Particle alignment effects on mechanical properties of cellulose nanocrystal thin films

Cellulose nanocrystal (CNC) thin films are of increasing interest as sustainable materials due to their anisotropic mechanical properties. Previous computational work has shown that the fracture mechanisms of CNC films vary as a function of particle alignment with respect to the loading direction.

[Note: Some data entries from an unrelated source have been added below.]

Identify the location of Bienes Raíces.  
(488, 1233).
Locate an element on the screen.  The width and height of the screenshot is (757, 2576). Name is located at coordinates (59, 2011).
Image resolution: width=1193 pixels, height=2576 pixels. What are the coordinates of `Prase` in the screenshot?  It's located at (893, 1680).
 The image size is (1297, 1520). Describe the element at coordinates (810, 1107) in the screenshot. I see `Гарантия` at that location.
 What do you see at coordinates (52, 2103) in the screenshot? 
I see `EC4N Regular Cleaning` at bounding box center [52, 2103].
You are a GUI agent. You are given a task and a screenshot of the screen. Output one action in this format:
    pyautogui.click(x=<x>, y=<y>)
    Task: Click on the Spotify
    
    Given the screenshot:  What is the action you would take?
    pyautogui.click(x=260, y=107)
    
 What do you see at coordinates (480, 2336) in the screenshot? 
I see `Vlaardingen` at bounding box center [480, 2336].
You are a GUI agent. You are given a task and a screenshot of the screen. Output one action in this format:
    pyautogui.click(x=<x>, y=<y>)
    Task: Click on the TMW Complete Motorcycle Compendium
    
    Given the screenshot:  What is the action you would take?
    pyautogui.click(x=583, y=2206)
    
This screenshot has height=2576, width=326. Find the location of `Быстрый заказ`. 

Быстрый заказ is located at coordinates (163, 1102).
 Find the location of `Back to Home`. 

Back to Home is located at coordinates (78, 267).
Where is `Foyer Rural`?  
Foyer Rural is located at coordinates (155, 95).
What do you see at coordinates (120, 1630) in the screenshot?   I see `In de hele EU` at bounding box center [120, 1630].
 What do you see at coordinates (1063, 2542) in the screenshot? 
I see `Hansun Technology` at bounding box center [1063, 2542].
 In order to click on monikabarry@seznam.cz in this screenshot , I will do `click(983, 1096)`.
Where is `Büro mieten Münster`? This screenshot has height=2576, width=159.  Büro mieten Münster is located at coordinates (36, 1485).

However, it is challenging to experimentally measure the mechanical anisotropy of extremely thin CNC films due to their brittleness. Here, a new experimental approach was developed to identify the effect of CNC alignment on modulus while simultaneously observing the fracture mechanisms. In this method, uniaxial tensile strain is applied to a CNC film laminated on a silicone substrate with a mechanical stage mounted over a microscope. The modulus calculated by measuring the wavelength of wrinkles that formed perpendicular to the tensile strain direction at low strains during mechanical testing. The elastic modulus of CNC films decayed exponentially as the misalignment of particles to the loading direction increased. By carrying out coarse-grained modeling and comparing the misalignment angle with the crack opening direction beyond the fracture strains, fracture mechanism dependence on misalignment was observed.

Automated summary

Cellulose nanocrystal (CNC) thin films are sustainable materials with anisotropic mechanical properties. The fracture mechanisms and modulus of CNC films are found to be dependent on particle alignment with respect to the loading direction. A new experimental method was developed to measure the mechanical anisotropy of thin CNC films by observing the wavelength of wrinkles formed during uniaxial tensile strain. The elastic modulus of CNC films decayed exponentially with increasing misalignment angle to the loading direction, and the fracture mechanism was observed to depend on the misalignment angle through coarse-grained modeling.